What to produce:
Only the lines from the top of the data through the line with "Task: Click the Remove link for Xbox Series X" should be repeated, each exactly as written.

Excerpted records:
——————————
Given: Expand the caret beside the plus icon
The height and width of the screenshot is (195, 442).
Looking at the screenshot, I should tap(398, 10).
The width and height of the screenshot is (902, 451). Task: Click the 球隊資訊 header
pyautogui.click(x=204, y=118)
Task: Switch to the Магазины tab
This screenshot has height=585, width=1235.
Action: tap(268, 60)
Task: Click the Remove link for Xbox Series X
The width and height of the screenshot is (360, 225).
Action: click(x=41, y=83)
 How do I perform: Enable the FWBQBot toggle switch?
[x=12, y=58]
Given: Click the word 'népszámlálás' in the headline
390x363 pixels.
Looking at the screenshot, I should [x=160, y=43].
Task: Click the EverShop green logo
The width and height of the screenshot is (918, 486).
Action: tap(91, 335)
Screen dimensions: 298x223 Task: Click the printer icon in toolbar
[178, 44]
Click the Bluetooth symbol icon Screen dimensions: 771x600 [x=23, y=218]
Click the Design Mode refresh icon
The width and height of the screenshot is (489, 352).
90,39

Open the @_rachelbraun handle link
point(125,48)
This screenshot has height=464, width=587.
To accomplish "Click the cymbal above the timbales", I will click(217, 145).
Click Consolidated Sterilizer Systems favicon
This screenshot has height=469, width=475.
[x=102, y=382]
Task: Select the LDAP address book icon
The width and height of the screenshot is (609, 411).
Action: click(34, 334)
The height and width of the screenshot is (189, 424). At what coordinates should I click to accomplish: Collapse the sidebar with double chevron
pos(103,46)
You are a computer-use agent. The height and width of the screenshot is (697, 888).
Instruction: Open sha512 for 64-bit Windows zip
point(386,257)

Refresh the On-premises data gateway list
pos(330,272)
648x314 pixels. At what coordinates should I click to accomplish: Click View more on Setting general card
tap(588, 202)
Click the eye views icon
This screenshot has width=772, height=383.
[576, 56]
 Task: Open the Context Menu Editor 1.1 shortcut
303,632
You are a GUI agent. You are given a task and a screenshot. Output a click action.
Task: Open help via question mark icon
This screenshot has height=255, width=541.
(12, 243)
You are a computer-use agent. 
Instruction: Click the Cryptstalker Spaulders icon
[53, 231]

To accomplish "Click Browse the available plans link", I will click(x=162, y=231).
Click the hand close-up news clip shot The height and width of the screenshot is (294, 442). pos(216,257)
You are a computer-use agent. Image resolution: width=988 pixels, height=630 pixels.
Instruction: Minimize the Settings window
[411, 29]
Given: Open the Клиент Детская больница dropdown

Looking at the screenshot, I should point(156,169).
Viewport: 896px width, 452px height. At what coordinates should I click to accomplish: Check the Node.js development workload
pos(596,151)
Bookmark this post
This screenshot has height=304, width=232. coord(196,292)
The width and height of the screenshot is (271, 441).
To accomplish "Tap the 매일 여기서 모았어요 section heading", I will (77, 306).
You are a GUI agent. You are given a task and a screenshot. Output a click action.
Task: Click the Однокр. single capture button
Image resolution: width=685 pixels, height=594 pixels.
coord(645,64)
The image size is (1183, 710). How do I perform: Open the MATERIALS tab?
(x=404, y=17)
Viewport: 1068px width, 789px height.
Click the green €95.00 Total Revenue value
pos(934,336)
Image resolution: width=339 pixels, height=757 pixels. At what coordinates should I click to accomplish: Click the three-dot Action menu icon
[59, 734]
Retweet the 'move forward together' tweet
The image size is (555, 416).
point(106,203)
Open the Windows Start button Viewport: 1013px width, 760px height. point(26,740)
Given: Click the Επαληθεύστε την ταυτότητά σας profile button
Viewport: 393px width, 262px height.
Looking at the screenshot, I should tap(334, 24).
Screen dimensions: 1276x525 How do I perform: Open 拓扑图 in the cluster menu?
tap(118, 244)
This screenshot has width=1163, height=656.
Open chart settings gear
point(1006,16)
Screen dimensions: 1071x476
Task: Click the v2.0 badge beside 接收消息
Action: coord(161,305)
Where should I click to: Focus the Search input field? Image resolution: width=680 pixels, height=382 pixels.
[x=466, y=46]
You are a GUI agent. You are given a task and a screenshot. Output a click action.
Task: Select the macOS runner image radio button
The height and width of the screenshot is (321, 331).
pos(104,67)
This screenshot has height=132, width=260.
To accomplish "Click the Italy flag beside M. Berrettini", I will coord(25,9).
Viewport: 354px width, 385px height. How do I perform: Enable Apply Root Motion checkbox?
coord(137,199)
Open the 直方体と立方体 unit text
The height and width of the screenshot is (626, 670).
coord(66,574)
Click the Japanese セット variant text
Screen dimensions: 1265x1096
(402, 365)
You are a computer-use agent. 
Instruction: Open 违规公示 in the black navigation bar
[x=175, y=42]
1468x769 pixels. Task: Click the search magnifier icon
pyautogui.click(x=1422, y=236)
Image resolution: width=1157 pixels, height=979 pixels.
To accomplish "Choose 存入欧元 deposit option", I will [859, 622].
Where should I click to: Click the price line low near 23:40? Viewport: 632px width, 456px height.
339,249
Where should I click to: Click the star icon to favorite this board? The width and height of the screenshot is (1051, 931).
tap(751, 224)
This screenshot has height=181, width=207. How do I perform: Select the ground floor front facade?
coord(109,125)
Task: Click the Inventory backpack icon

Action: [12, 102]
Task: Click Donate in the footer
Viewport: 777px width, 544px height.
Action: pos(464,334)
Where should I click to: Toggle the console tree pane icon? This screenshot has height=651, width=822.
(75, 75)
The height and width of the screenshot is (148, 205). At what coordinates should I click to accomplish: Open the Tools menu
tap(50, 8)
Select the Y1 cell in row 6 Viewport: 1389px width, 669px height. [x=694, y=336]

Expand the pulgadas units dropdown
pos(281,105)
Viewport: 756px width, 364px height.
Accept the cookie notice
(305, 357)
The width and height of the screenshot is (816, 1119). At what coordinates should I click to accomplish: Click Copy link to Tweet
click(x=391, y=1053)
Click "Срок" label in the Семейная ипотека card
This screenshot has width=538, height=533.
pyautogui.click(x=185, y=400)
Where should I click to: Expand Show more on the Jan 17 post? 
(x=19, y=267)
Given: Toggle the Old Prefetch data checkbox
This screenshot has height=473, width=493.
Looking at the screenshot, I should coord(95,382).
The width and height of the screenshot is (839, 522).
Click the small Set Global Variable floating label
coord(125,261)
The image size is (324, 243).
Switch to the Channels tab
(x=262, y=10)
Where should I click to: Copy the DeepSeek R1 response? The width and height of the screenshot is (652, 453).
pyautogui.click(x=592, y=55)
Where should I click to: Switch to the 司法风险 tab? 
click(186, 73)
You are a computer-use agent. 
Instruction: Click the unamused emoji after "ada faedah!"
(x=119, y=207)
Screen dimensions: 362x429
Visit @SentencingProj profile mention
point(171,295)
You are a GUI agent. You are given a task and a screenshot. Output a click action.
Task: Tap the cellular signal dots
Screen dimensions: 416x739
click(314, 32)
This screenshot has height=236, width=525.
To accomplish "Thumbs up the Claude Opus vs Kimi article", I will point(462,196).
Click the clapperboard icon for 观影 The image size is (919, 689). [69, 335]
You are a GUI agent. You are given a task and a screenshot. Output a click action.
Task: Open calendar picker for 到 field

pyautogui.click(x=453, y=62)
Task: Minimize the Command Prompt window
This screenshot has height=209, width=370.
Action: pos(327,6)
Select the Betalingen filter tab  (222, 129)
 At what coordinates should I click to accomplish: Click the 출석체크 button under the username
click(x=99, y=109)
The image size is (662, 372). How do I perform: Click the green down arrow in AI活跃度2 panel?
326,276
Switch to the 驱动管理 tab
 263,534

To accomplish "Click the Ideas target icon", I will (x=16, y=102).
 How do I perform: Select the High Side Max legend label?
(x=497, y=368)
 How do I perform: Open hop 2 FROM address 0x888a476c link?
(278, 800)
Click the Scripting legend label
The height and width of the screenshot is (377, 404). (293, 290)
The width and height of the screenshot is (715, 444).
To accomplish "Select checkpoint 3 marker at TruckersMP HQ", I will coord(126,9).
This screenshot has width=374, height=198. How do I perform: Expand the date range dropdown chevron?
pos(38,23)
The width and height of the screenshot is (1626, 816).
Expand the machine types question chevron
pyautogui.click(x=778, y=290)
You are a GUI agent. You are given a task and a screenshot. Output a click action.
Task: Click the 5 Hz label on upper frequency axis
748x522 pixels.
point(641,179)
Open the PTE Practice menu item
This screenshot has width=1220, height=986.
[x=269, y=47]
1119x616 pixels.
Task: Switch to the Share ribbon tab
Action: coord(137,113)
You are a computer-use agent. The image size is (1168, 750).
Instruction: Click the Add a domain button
——————————
Completed exercise:
Given: Expand the caret beside the plus icon
The height and width of the screenshot is (195, 442).
Looking at the screenshot, I should tap(398, 10).
The width and height of the screenshot is (902, 451). Task: Click the 球隊資訊 header
pyautogui.click(x=204, y=118)
Task: Switch to the Магазины tab
This screenshot has height=585, width=1235.
Action: tap(268, 60)
Task: Click the Remove link for Xbox Series X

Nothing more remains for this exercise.